*WHAT THE TASK ASKS*. Filter these entries down to the lines that hold the word "status", and show each of them.

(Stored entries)
-- Opening Marker --

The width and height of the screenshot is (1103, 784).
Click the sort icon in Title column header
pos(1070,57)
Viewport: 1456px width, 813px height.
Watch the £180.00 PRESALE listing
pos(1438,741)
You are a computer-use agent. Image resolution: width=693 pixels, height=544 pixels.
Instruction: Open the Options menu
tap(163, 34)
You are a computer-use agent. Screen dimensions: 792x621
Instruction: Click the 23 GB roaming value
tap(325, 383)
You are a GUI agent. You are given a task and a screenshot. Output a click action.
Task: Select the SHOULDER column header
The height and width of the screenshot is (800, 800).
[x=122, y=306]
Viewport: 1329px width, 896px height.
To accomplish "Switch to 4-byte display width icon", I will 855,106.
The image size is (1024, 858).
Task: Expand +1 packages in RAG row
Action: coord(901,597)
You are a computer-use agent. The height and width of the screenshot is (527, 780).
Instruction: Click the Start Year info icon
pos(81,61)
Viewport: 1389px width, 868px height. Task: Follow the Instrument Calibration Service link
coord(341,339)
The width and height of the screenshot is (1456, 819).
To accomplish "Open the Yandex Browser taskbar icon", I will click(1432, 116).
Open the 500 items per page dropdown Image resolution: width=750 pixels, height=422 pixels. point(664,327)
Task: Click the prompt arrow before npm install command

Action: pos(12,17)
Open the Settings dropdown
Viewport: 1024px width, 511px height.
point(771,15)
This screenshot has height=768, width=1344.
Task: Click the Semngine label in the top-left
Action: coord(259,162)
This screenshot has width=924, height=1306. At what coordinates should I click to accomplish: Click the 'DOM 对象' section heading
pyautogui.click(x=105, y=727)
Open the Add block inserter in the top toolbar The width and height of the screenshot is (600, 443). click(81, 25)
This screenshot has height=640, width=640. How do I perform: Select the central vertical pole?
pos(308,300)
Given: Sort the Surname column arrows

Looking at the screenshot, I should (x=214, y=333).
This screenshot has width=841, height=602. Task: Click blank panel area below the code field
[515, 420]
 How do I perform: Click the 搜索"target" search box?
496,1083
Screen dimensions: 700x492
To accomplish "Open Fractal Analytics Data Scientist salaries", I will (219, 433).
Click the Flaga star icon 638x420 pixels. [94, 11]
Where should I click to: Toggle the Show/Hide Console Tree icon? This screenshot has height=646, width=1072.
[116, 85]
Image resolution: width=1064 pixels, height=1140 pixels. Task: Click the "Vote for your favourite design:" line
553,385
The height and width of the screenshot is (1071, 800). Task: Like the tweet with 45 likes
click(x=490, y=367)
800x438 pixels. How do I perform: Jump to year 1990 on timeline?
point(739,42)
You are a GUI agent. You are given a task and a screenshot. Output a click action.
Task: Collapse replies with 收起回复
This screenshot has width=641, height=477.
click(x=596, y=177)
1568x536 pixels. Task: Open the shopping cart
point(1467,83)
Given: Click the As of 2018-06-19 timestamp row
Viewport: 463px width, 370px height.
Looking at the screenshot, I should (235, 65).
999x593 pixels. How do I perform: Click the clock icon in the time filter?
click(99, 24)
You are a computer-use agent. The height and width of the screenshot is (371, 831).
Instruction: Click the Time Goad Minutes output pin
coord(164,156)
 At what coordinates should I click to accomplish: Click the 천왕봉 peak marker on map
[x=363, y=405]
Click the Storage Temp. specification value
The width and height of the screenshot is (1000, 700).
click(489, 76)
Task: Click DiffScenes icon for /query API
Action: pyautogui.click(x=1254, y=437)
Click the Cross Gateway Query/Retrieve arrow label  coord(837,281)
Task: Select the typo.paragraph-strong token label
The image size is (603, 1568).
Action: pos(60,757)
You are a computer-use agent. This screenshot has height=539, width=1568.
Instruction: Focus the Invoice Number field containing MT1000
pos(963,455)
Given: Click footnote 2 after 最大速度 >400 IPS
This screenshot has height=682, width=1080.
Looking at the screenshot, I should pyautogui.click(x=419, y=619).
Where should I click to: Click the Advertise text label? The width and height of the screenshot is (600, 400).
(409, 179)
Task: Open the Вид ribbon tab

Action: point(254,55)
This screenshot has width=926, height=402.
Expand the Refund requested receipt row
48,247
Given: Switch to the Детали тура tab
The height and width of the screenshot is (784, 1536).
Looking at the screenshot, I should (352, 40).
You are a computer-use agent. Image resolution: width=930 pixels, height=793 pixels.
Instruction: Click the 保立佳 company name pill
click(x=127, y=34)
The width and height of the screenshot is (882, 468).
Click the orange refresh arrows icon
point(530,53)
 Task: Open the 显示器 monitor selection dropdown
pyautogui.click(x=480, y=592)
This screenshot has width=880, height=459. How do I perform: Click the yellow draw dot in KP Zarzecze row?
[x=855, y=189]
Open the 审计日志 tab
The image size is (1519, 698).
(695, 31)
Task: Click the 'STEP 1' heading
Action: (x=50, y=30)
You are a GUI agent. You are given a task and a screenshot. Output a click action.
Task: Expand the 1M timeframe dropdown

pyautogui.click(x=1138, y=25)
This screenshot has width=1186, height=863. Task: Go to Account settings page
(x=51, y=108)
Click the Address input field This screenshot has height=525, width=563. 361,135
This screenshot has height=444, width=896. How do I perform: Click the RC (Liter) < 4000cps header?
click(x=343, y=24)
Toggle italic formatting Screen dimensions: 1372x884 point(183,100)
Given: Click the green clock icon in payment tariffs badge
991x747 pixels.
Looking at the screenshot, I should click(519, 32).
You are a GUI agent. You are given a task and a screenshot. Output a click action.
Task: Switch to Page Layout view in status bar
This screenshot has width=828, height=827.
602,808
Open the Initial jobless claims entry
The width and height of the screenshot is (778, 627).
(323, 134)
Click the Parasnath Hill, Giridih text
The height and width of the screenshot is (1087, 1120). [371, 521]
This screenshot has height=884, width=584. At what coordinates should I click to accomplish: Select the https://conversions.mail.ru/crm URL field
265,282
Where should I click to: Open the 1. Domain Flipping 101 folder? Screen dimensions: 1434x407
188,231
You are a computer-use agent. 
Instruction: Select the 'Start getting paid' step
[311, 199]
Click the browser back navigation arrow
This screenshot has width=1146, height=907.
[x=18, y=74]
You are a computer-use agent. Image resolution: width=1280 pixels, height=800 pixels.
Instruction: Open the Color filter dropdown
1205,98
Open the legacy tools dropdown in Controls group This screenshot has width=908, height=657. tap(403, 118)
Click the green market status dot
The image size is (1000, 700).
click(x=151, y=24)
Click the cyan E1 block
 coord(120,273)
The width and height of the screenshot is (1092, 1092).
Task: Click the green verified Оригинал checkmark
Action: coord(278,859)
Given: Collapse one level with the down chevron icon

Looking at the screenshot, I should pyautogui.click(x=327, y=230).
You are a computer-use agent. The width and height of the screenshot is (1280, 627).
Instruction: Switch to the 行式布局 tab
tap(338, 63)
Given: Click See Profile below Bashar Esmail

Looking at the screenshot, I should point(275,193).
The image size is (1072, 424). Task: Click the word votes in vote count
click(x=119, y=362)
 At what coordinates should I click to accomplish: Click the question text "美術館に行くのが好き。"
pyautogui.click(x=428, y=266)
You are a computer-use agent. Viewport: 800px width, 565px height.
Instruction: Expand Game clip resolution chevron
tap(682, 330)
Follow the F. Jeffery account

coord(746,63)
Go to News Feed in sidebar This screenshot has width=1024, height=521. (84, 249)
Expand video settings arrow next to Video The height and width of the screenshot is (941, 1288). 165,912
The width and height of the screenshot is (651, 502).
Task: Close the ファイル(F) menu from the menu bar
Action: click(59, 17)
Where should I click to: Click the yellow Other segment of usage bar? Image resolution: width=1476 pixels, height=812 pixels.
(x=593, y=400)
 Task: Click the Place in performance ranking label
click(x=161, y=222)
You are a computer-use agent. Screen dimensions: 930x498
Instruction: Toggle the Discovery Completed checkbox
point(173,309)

-- Closing Marker --

*EXPECTED ANSWER*.
Task: Switch to Page Layout view in status bar
Click the green market status dot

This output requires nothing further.